Aufgabenliste
1. Aus dem Text über die Juni-Bootiden ist alles von „Die Juni-Bootiden sind“ bis hinunter zu „sie am 27.06.2025.“ wortgetreu abzuschreiben.
2. Übersetzen Sie folgenden Satz aus dem Text über die Juni-Bootiden ins Englische: „Die Juni-Bootiden sind ein eher schwacher, aber außergewöhnlicher Meteorstrom, der zwischen dem 22. Juni und dem 2. Juli aktiv ist, den Höhepunkt erreichen sie am 27.06.2025.“

Vorgegebener Text
Aktualisiert: 27. Juni

Eine Frau mit Ähren vor Nacchthimmel, Demeter

Geheimnisvolle Juni-Bootiden:

Wenn Bootes Sternschnuppen regnen lässt

und was der Bärenhüter, Meteorströme und antike Mythen damit zu tun haben


Wenn die Sonne am höchsten steht und die Nächte am kürzesten sind, fällt es leicht, den Blick nicht gen Himmel, sondern auf die Welt um uns zu richten – auf Wiesen, Feste, das pralle Leben. Doch gerade um die Sommersonnenwende lohnt sich ein stiller Blick in die Dämmerung, denn dort, wo das Sternbild Bootes steht, huschen manchmal sanft leuchtende Meteore über den Himmel: die Juni-Bootiden.



Ein leiser Strom am Rande der Mittsommernacht


Die Juni-Bootiden sind ein eher schwacher, aber außergewöhnlicher Meteorstrom, der zwischen dem 22. Juni und dem 2. Juli aktiv ist, den Höhepunkt erreichen sie am 27.06.2025.

Datenauszüge
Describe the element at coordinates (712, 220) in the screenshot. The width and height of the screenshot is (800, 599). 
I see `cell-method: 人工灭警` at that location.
--
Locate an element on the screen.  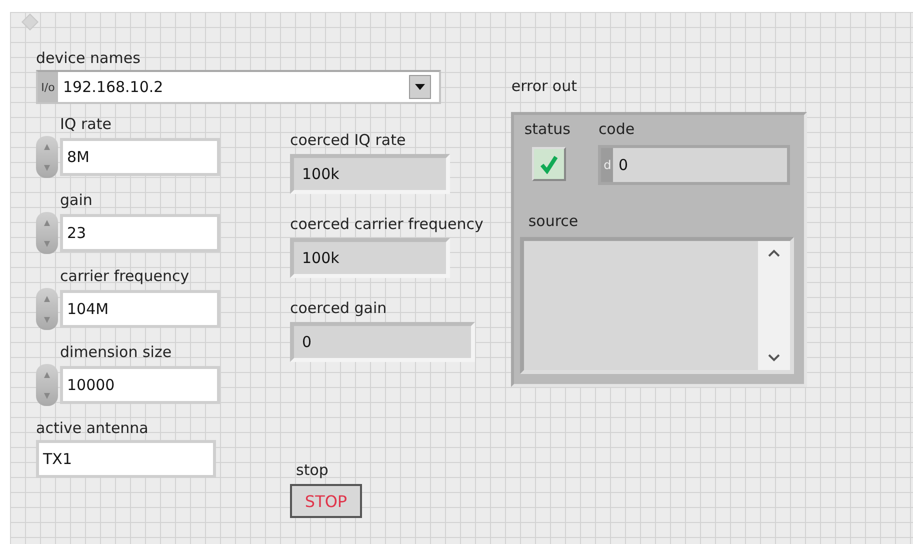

Lösungsliste
1.
Die Juni-Bootiden sind ein eher schwacher, aber außergewöhnlicher Meteorstrom, der zwischen dem 22. Juni und dem 2. Juli aktiv ist, den Höhepunkt erreichen sie am 27.06.2025.

2. The June Bootids are a rather weak but unusual meteor shower that is active between June 22 and July 2; they reach their peak on June 27, 2025.